Commencée autour de chez elle, en Lorraine où, pendant un an, elle a écumé des marchés éloignés des zones urbaines, son « aventure humaine et professionnelle » a mis le cap à l’ouest, en octobre 2021. La Côte-d’Or d’abord. La Touraine aujourd’hui, qu’elle quittera fin février. Suivront la Vendée, la Loire-Atlantique, la Bretagne, la Normandie, la Nouvelle-Aquitaine… Le périple doit durer deux ans en tout, période pendant laquelle Laurie Fardoit, célibataire sans enfant, passera d’un logement à l’autre – principalement des meublés à bas prix et des chambres chez l’habitant. La jeune femme ne tire pas encore assez de revenus de son activité pour se verser un salaire : « Mais cela ne saurait tarder, assure-t-elle. Mon chiffre d’affaires [entre 2 000 et 3 000 euros par mois] ne cesse d’augmenter. »

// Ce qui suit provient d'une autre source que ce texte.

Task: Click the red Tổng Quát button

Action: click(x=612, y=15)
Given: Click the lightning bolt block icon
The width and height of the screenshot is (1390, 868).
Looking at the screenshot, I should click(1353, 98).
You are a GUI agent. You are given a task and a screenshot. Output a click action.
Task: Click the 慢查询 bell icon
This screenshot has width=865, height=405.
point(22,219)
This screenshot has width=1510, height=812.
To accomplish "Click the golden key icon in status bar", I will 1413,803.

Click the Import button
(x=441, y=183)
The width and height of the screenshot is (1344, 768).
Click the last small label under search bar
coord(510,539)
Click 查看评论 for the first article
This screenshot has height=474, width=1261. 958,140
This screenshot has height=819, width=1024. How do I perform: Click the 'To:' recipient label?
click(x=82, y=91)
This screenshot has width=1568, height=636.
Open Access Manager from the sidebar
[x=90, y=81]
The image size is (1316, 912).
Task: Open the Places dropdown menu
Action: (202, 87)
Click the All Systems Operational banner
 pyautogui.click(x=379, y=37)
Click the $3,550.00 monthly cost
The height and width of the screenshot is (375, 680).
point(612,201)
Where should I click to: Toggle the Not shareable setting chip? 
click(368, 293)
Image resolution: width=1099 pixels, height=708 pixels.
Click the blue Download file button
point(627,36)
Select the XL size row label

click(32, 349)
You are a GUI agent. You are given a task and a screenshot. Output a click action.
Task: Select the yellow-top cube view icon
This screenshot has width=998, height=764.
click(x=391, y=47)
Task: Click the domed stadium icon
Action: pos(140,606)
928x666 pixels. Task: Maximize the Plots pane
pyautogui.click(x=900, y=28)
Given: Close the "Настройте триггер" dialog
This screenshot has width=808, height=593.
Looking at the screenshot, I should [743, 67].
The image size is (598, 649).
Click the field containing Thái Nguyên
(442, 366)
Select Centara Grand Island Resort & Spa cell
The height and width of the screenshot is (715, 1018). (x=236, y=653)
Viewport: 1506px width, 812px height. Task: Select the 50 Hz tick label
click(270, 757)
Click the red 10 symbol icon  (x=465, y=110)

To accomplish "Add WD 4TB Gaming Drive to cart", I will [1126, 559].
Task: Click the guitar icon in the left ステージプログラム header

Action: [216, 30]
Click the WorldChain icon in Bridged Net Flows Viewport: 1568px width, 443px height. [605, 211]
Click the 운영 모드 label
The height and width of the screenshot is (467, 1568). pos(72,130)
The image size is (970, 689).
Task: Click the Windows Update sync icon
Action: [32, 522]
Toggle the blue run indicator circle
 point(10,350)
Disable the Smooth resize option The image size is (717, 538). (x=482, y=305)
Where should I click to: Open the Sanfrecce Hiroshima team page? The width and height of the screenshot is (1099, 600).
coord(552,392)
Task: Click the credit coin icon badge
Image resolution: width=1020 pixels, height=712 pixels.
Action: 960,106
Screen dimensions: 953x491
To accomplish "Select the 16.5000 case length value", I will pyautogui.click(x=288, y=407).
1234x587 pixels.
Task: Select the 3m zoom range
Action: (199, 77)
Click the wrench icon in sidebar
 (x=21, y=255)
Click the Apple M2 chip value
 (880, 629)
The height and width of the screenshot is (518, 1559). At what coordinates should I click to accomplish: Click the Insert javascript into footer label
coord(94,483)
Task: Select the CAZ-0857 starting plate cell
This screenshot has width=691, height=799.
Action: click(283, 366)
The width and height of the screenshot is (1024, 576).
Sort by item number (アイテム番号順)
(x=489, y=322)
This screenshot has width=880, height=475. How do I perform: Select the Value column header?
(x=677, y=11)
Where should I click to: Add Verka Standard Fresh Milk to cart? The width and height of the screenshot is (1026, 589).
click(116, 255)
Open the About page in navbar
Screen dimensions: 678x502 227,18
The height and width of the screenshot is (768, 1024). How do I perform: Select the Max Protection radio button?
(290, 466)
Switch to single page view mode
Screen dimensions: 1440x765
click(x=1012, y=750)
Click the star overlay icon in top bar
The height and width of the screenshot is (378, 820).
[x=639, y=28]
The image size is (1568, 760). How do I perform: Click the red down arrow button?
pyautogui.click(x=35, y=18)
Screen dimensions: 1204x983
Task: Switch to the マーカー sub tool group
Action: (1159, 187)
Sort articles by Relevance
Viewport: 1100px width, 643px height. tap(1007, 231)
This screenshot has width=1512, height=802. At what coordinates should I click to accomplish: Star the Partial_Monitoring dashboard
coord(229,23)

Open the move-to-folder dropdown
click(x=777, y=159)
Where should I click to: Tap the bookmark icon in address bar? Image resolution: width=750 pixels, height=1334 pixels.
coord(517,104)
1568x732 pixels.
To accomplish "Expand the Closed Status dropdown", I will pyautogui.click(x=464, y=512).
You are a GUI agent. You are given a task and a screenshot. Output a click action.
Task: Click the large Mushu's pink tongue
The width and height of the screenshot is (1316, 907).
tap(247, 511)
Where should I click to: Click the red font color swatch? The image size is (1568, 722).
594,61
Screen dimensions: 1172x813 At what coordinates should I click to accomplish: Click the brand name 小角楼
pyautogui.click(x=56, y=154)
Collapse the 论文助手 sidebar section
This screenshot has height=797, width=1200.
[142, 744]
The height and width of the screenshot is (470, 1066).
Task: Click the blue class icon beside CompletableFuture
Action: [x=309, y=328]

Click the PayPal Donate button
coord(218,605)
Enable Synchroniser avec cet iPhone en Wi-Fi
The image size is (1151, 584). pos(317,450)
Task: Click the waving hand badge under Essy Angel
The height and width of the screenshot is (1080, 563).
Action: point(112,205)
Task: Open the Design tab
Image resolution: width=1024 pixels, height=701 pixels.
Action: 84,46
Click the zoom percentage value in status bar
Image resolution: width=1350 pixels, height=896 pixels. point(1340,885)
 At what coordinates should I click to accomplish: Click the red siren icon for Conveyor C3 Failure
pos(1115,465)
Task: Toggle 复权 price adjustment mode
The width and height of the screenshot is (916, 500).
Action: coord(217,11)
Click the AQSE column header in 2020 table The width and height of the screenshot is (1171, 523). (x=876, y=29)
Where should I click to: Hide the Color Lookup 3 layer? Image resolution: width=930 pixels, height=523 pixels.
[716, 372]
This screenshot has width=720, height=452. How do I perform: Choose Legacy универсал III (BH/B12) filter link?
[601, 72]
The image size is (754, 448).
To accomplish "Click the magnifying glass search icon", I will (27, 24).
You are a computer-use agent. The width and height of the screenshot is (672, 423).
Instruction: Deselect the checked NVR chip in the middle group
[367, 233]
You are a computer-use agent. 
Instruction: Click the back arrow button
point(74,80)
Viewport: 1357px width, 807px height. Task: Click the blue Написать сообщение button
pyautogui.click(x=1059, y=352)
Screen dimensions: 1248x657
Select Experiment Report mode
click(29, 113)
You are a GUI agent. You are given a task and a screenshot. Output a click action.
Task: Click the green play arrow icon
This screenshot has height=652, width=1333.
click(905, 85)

Beaucoup de bienveillance, pour l’heure, la récompense au quotidien. Son projet ne conjugue-t-il pas deux fortes tendances révélées par la crise sanitaire : le boom de la lecture (et de la librairie) et la mode des boutiques itinérantes ? « Je sens beaucoup de bonnes ondes autour de moi, confie-t-elle. Le voyage et le livre font rêver les gens. » La libraire vagabonde ne se contente pas de prescriptions romanesques : elle propose également des lectures au pied de sa roulotte ou des ateliers d’écriture en milieu scolaire. Il lui est même arrivé, en Lorraine, d’organiser des signatures d’auteurs locaux au sein de l’habitacle étroit de sa boutique sur roues.